CFPB Warns Companies Against Tricking Consumers Into Expensive Pay-By-Phone Fees
concerns are that some companies are misleading consumers about the amount and the purpose behind certain fees
The Consumer Financial Protection Bureau (CFPB) has issued a bulletin warning companies about tricking consumers into expensive pay-by-phone fees.
The CFPB says that it is concerned about companies potentially misleading consumers about the purpose and amount of certain pay-by-phone fees or keeping them in the dark about much cheaper payment options. The bulletin also reviews guidelines to help consumer financial companies comply with the law.
"The Bureau is warning companies about tricking consumers into more expensive fees when they pay bills by phone," said CFPB Director Richard Cordray. "We are concerned that companies are misleading consumers about pay-by-phone fees or keeping them in the dark about much cheaper or no-cost payment options."
Typical Options for payment
According to the CFPB, most financial service companies give consumers several options to make payments. Some consumers may choose to pay bills by phone using an automated system or speaking with a live customer representative. Companies may charge different pay-by-phone fees depending on what method of payment the consumer uses, such as payment by electronic check, debit card, or credit card.
Consumers may also be charged an additional fee to expedite phone payments, though many companies offer consumers no-fee or lower-fee pay-by-phone options that post after a delay.
In its supervision and enforcement activities, the CFPB identified harmful practices regarding pay-by-phone fees such as:
Misleading consumers about pay-by-phone fees: Companies misrepresenting the purpose and amount of pay-by-phone fees can result in consumers incurring charges for services they don't need. For example, a recent CFPB enforcement action alleged that a company and its service provider misled consumers into paying a $14.95 pay-by-phone fee by deceptively calling it a "processing" charge.
In reality, the fee was for posting payment to the account the same day. The Bureau found that consumers paying by phone ended up being charged for expedited payment even though most of them did not need to post payment on the same day. Moreover, many were not aware of no-cost payment alternatives that would post after a delay.
Keeping consumers in the dark about much cheaper payment options: Some companies do not disclose their fees in writing upfront to consumers. Instead, they may depend solely on phone representatives to disclose the relevant fees to consumers before the charge is imposed.
These representatives may then fail to inform consumers about significant price differences between available pay-by-phone options.

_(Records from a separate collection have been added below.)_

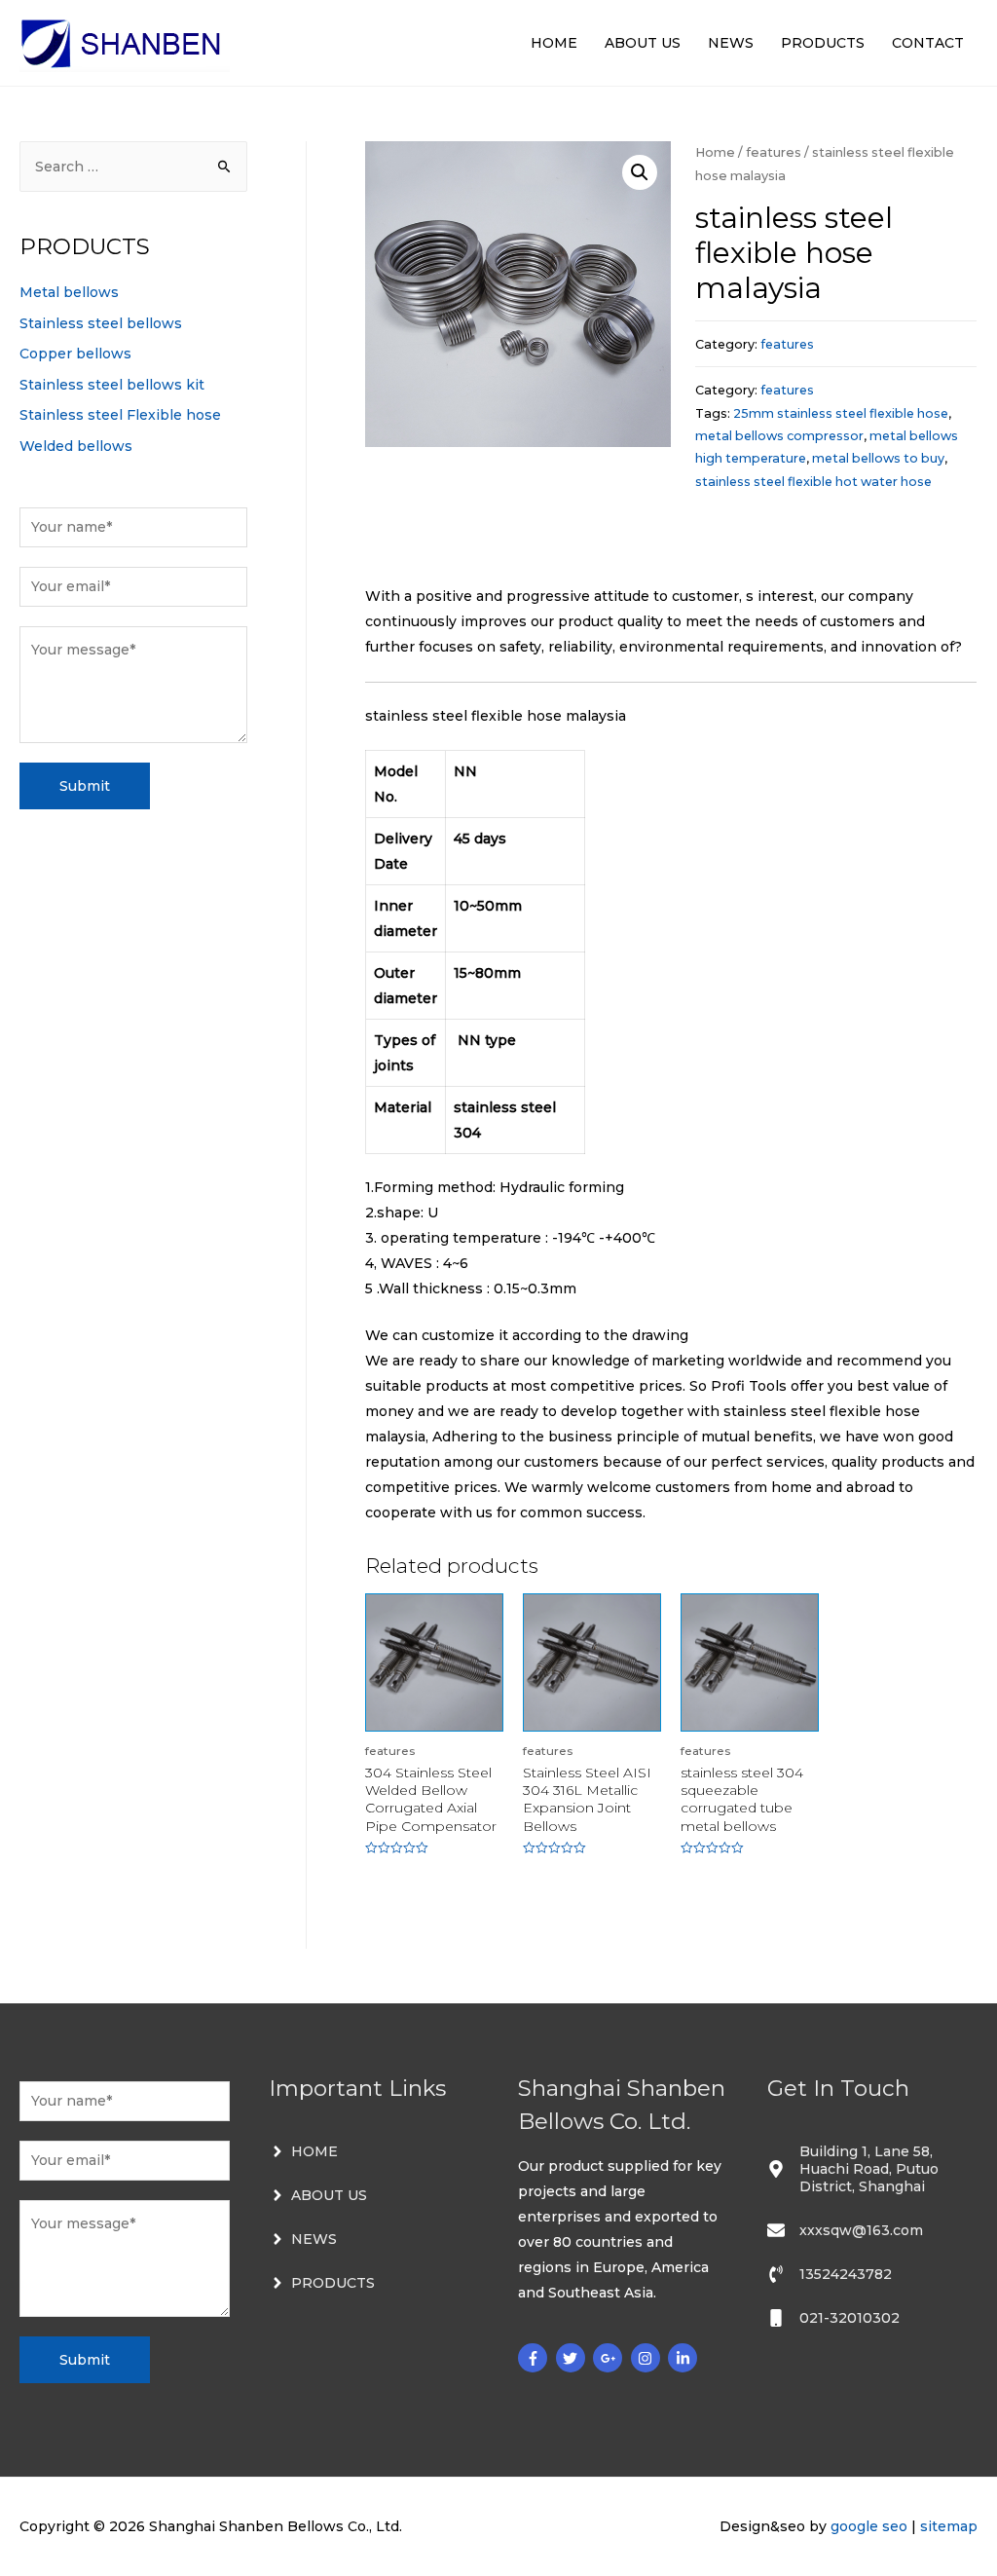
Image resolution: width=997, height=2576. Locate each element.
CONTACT (928, 43)
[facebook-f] (535, 2357)
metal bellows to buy (878, 458)
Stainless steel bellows (100, 323)
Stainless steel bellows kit (111, 384)
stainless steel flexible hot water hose (813, 481)
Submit (84, 786)
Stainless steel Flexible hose (120, 415)
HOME (554, 43)
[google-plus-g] (610, 2357)
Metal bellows (69, 292)
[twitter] (573, 2357)
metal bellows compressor (779, 436)
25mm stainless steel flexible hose (840, 413)
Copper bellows (75, 353)
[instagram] (648, 2357)
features (773, 152)
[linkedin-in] (685, 2357)
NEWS (731, 43)
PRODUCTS (823, 43)
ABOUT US (643, 43)
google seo (869, 2526)
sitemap (949, 2526)
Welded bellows (75, 446)
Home (715, 152)
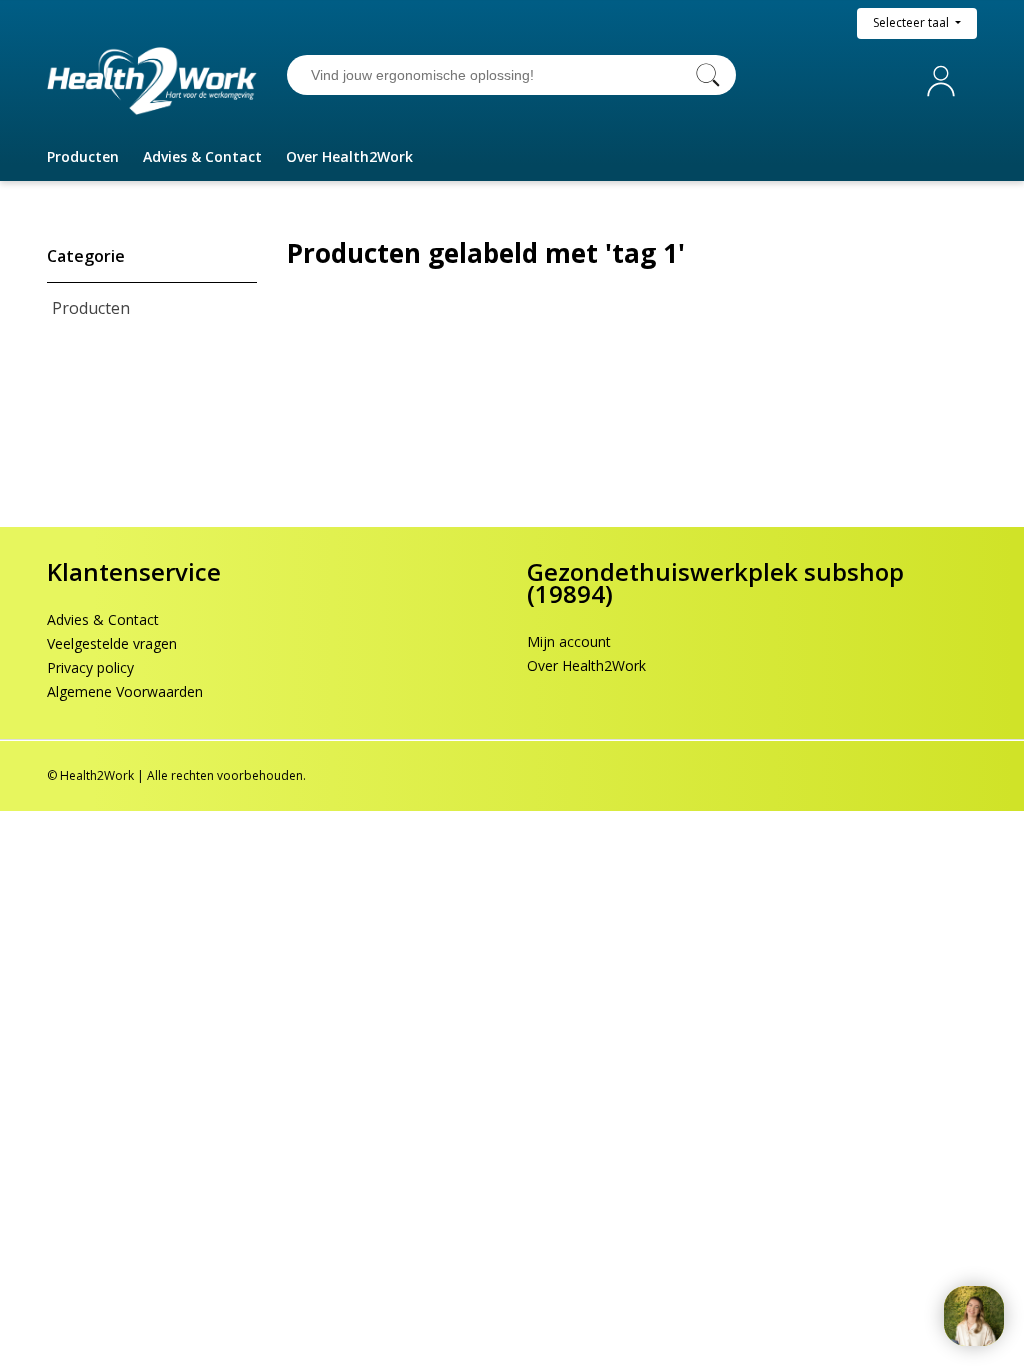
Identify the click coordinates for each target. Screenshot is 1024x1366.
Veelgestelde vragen (112, 643)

This may substantially harm consumers who wind up using much more expensive options because they are not informed that significantly cheaper options are available.

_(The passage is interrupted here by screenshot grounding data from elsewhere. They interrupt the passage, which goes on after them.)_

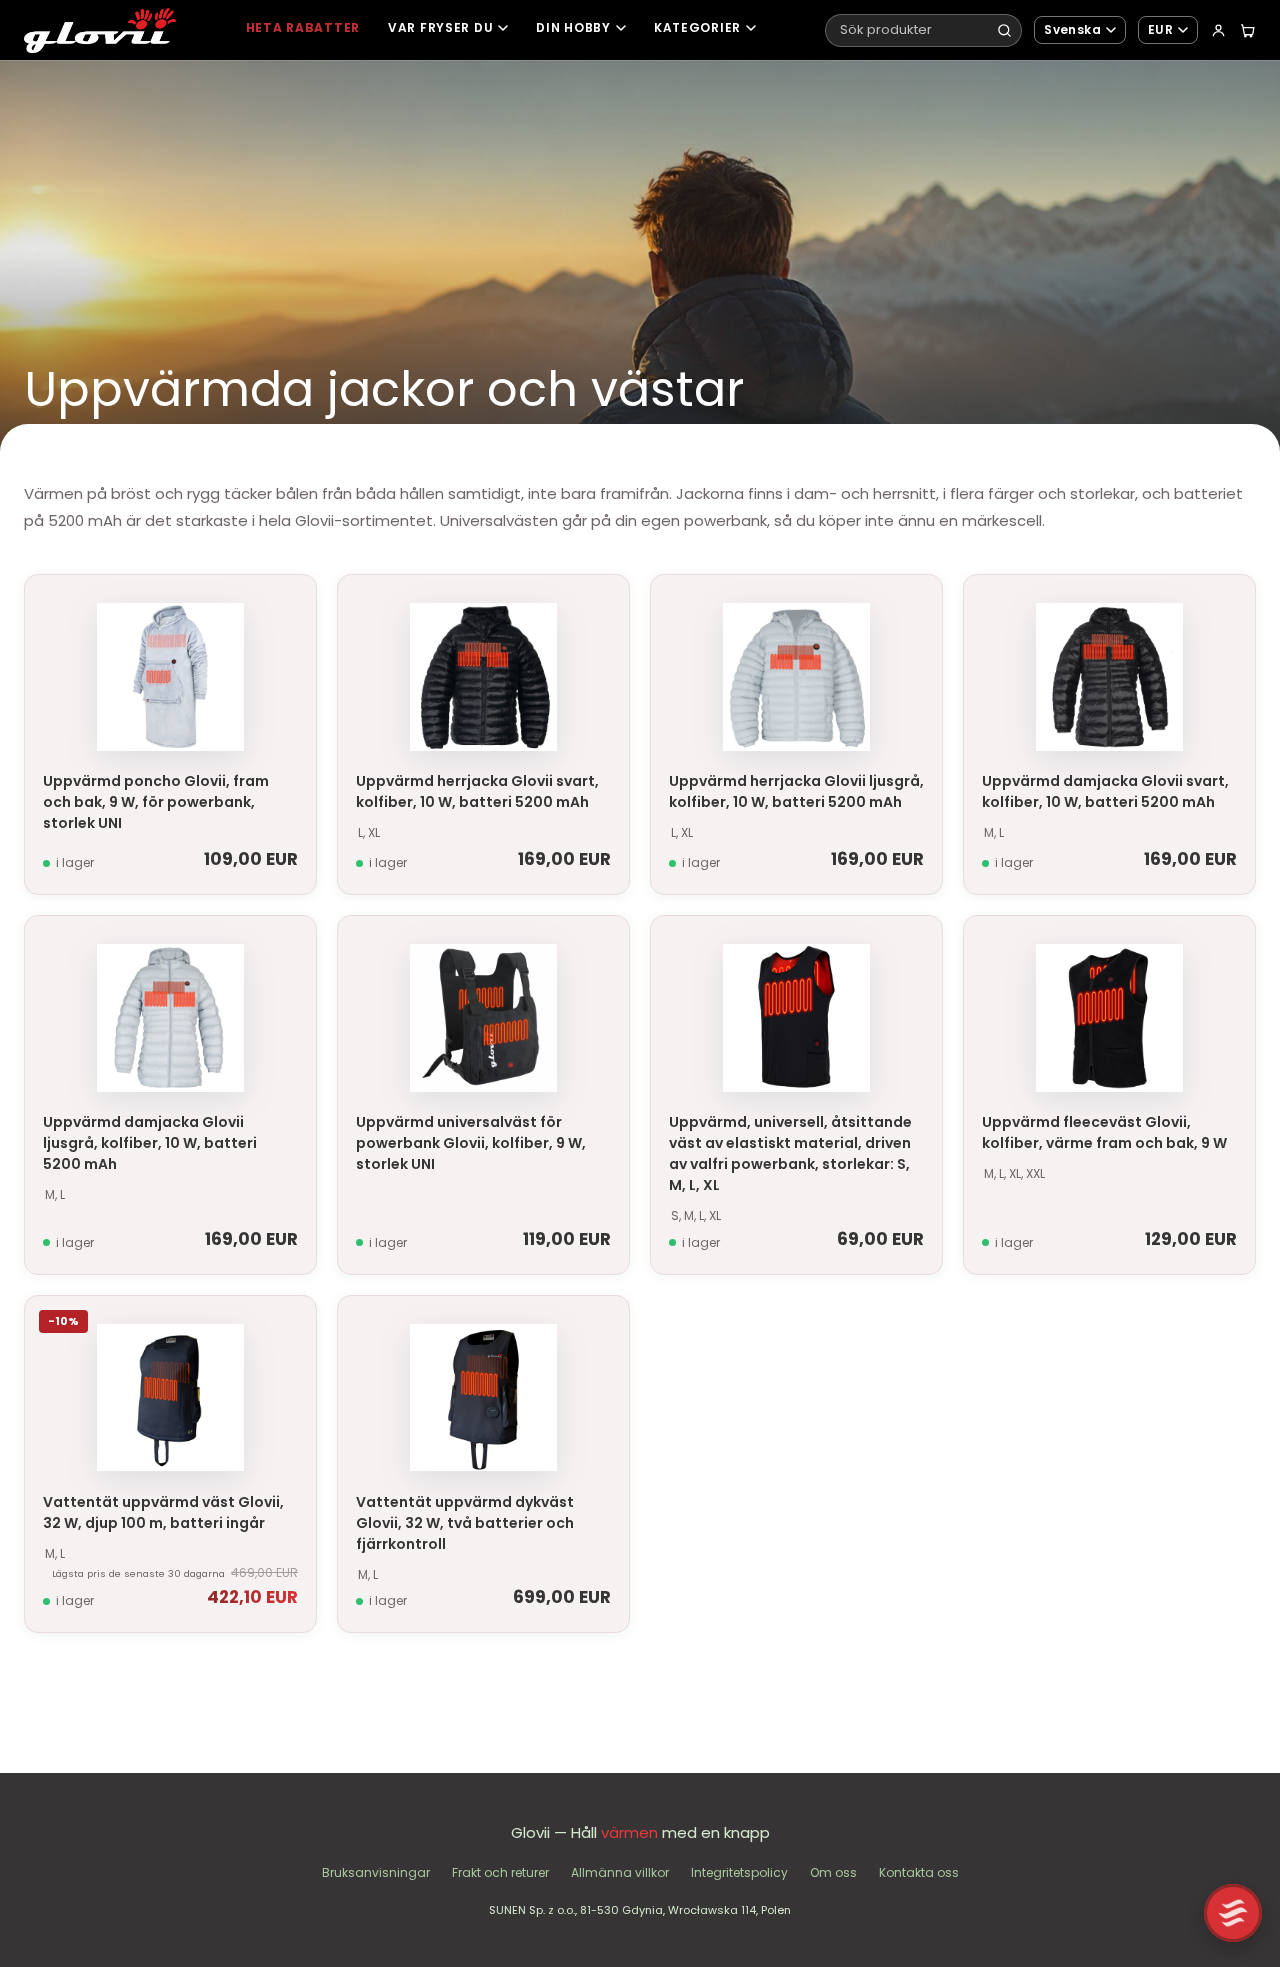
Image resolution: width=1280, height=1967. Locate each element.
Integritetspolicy (739, 1872)
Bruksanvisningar (376, 1872)
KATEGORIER (697, 27)
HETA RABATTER (303, 27)
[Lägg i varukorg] (293, 606)
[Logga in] (1218, 30)
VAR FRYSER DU (440, 27)
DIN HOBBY (573, 27)
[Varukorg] (1247, 30)
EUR (1160, 29)
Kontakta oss (919, 1872)
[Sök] (1004, 30)
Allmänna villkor (620, 1872)
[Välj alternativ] (606, 606)
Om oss (833, 1872)
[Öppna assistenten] (1233, 1913)
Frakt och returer (500, 1872)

risks of violating consumer financial laws
The CFPB does not mandate any particular way to inform consumers about pay-by-phone options and fees. However, the Bureau says that it expects companies to review their practices for potential risks of violating consumer financial laws and to address any issues.

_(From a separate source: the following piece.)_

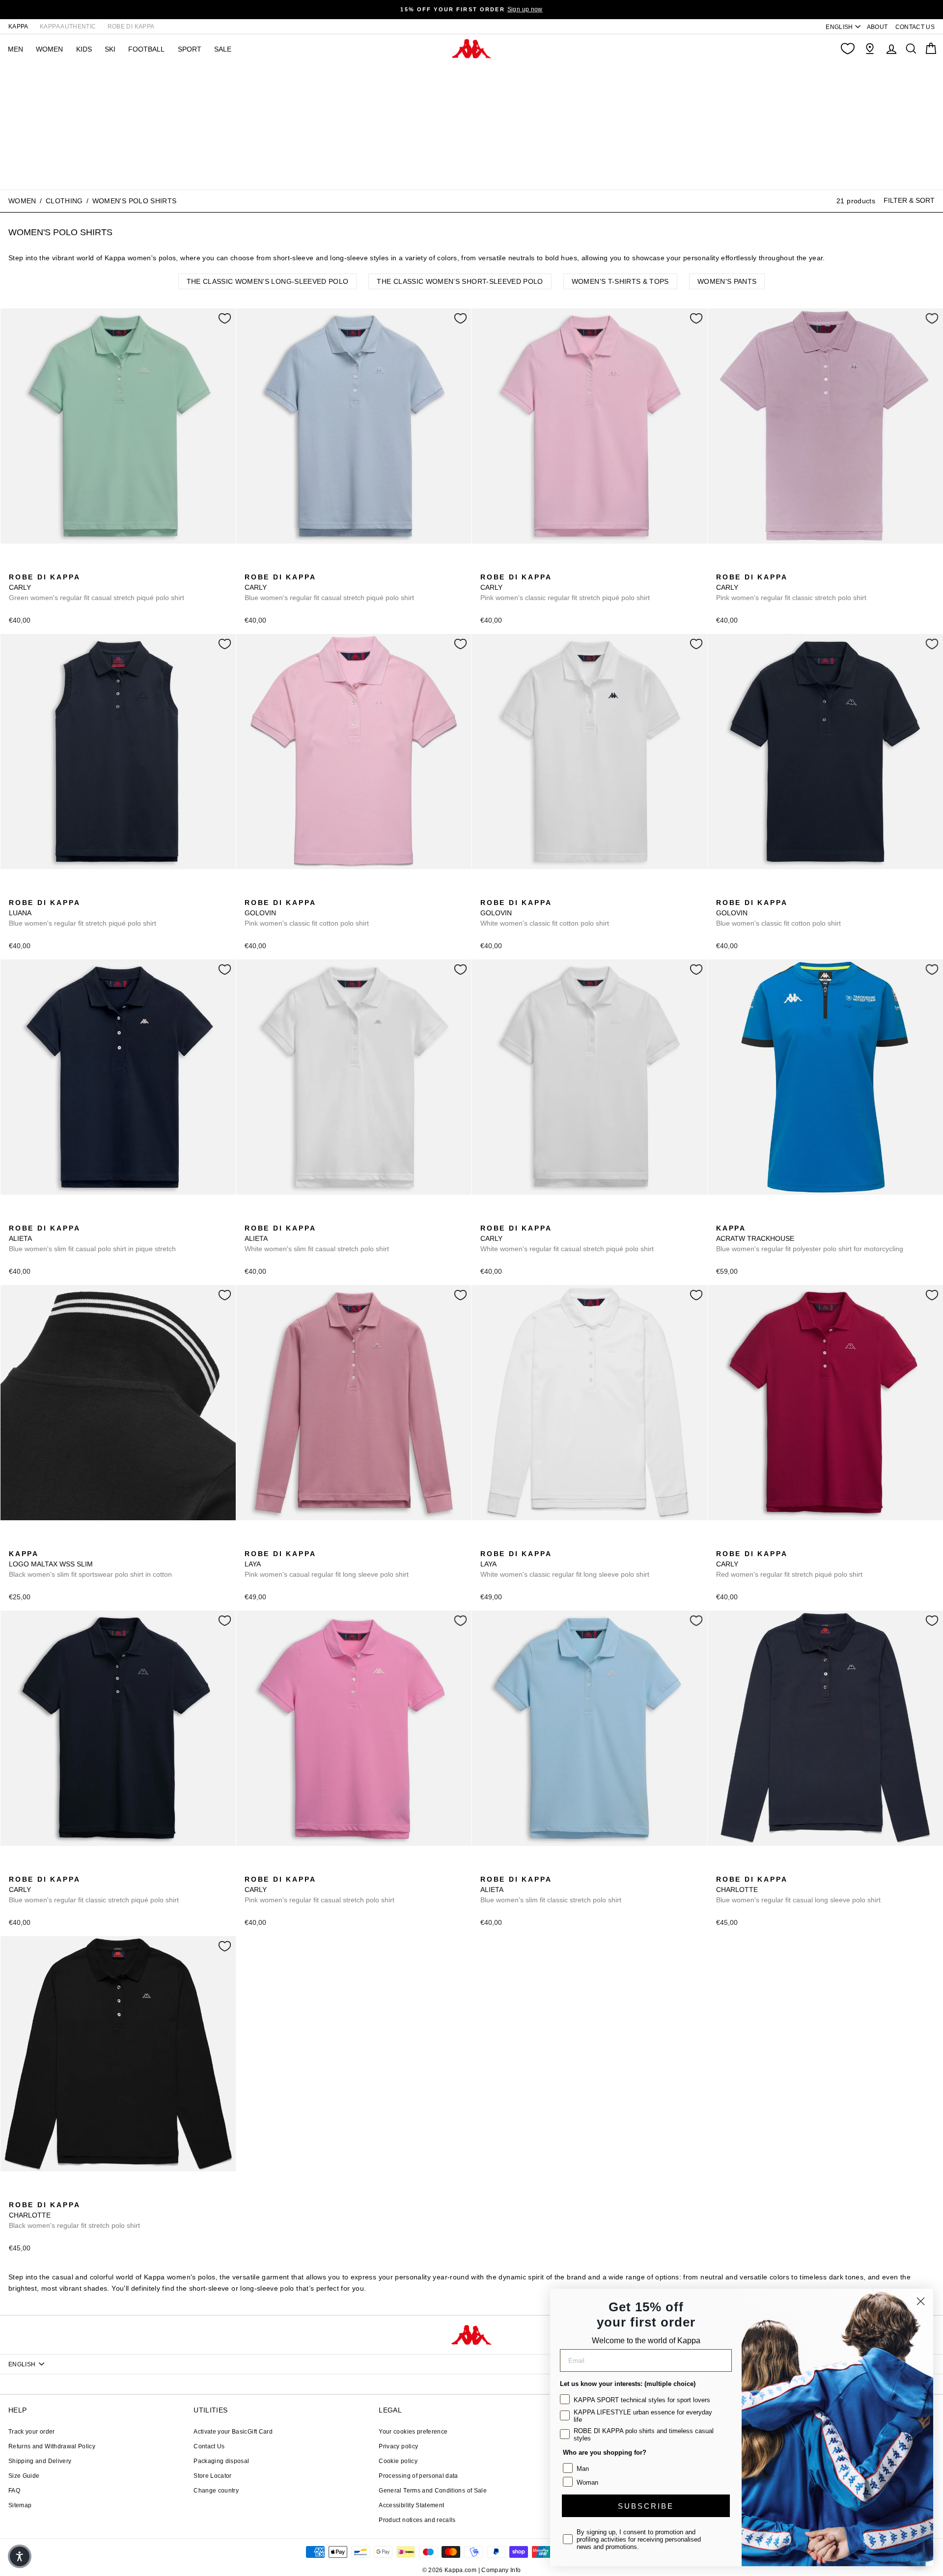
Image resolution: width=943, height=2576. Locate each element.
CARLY (96, 587)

Further, the CFPB stresses that appropriate risk management and due diligence can help companies avoid harming consumers through unlawful practices and help them comply with federal laws. The Bureau recommends that financial institutions take steps to ensure that they are following laws related to pay-by-phone fees—this includes reviewing state and federal laws, as well as consumer complaints about fees that are charged.
The CFPB says that it will continue to monitor the practices of companies that assess pay-by-phone fees for potential violations. Appropriate action will be taken if any such violations are found.